Es ist gemeinhin bekannt, dass man die guten Dinge im Leben immer erst zu schätzen lernt, wenn sie einem entzogen werden. Und besonders schmerzhaft spürt man einen solchen Verlust, wenn er die Lebensqualität wesentlich beeinträchtigt.

Und ich bin fest davon überzeugt, dass ich an dieser Stelle für viele Münchner spreche, die den gleichen Schmerz wie ich fühlen und sich eines wesentlichen Teils ihrer Lebensqualität beraubt fühlen.

Das Lindwurmstüberl ist (vorübergehend) geschlossen und wird renoviert.

Diese Gaststätte ist (oder vielmehr wird gewesen sein) ein von aussen wenig attraktiver Flachbau. Als Baracke nach dem Krieg errichet, verpachtet die Augustiner Brauerei hier eine Gastwirtschaft, wie sie im Zeitalter von Dönerbuden und Vinzenzmurr ausgesprochen selten geworden ist.

Das Lindwurmstüberl ist so demokratisch wie Oktoberfest oder Biergarten. Hier sind alle gleich. Der Bankdirektor speist neben dem Handwerker, der Harz-IV Empfänger gönnt sich den rar gewordenen Luxus, auswärts zu essen, neben der Rentnerin, die hier seit über 40 Jahren jeden Samstag ihren Schweinebraten genießt.

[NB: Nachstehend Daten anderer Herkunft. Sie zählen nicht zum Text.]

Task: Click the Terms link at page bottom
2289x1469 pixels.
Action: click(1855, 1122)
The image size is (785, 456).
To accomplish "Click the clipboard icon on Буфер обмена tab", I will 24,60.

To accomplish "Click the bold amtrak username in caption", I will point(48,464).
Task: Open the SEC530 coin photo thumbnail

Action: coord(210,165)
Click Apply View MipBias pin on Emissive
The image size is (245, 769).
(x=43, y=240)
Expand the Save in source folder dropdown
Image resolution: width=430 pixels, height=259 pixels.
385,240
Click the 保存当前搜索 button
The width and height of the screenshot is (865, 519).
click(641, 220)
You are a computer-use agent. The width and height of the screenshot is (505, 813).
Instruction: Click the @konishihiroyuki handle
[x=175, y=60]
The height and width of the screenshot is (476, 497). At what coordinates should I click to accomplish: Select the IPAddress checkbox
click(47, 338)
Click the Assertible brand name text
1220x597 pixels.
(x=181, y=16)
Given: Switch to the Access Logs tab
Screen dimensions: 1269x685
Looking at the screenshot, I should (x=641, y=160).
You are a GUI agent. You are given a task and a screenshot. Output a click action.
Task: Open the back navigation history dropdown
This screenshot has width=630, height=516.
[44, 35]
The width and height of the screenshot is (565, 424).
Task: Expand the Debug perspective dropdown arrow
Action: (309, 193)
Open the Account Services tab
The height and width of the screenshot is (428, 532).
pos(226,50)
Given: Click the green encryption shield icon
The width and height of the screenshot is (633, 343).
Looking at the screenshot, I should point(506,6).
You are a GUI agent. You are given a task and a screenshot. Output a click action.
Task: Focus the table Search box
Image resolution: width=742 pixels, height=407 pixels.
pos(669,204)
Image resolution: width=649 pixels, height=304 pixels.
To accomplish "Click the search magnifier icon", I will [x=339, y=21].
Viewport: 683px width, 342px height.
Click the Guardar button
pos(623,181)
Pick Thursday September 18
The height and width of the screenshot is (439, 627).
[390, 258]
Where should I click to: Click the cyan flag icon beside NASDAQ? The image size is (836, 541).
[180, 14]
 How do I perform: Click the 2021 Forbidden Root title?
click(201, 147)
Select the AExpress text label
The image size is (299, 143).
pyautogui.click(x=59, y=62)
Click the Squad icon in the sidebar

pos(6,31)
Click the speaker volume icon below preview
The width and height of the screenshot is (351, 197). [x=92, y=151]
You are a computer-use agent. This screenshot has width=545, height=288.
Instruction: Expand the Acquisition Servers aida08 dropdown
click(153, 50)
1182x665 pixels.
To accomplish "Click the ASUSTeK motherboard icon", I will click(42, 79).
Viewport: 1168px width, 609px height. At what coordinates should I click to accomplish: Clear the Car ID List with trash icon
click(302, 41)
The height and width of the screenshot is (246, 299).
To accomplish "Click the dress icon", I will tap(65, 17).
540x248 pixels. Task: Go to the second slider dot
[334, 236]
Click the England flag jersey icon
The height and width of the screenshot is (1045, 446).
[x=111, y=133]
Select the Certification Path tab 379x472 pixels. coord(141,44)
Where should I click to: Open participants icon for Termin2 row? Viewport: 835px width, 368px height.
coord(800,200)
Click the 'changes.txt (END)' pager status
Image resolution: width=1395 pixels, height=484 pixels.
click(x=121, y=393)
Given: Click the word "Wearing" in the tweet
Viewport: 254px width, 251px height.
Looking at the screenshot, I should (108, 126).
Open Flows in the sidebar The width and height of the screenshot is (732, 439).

Die meisten Besucher hier sind Stammgäste. Sie schätzen, dass hier nur wenig Wert auf Formalitäten gelegt wird, dafür aber umso mehr auf das, was man gut bürgerliche Küche nennt. Und damit bin ich schon bei meinem Schmerz:

Bis in den August hinein wird diese zünftige Wirtschaft geschlossen sein. Allerdings nicht wegen Betriebsurlaub, oder andere Bequemlichkeiten. Es geht um die Renovierung des hinfällig gewordenen Baus.

Und das bedeutet bis dahin:
- keine Möglichkeit mehr, einen der letzten hausgemachten Kartoffelsalate Münchens zu essen
- keine Chance auf eine Rinderlende in Pfefferrahmsoße, die einem förmlich auf der Zunge zergeht
- keine Gnade für die Münchner, welche Süchtig sind nach dem nachweislich besten Brathühnchen der Stadt

Das Lindwurmstüberl ist ein echter Geheimtipp. Faire Preise, autentische Bedienungen und qualitativ wie geschmacklich einwandfreie Speisen.

Was ist eine Autentische Bedienung?

Auf keinen Fall wird man hier von studentischen Aushilfskräften bedient, die schon bei drei Gästen gleichzeitig in Panik geraten und dann eine Bestellung nach der anderen vergessen, oder falsch liefern.

Nein - die Bedienungen im Lindwurmstüberl sind absolute Profis! Jeder Gast wird hier gleich behandelt; egal, ob Harz-IV Empfänger, oder Bankdirektor. Und auch bei Hochbetrieb (immer zum Mittags- und Abendgeschäft) behalten die resoluten Frauen (und auch der ein oder andere Mann) sowohl Nerven, als auch Überblick.

Keine gespielte Freundlichkeit. Dem Fremden mag der Service anfangs etwas rau erscheinen. Aber schon bald merkt man, dass der Umgang mit dem Gast einfach nur ehrlich ist. Ist der Gast freundlich und weiß sich zu benehmen, wird er es sehr gut haben. Und wenn nicht, dann halt nicht ;-)

Die Renovierung ist sicherlich schon aus baulichen Gründen dringend erforderlich. Aber wir (die Gäste des Lindwurmstüberls) hoffen alle, dass der ehrliche Charme dieses Lokals erhalten bleibt. Der bemerkenswert hohe Standart der Küche, der professionelle Service und die für Münchner Verhältnisse anständigen Preise; das sind die Gründe, warum das Lindwurmstüberl immer wieder zur Essenszeit voll sein wird.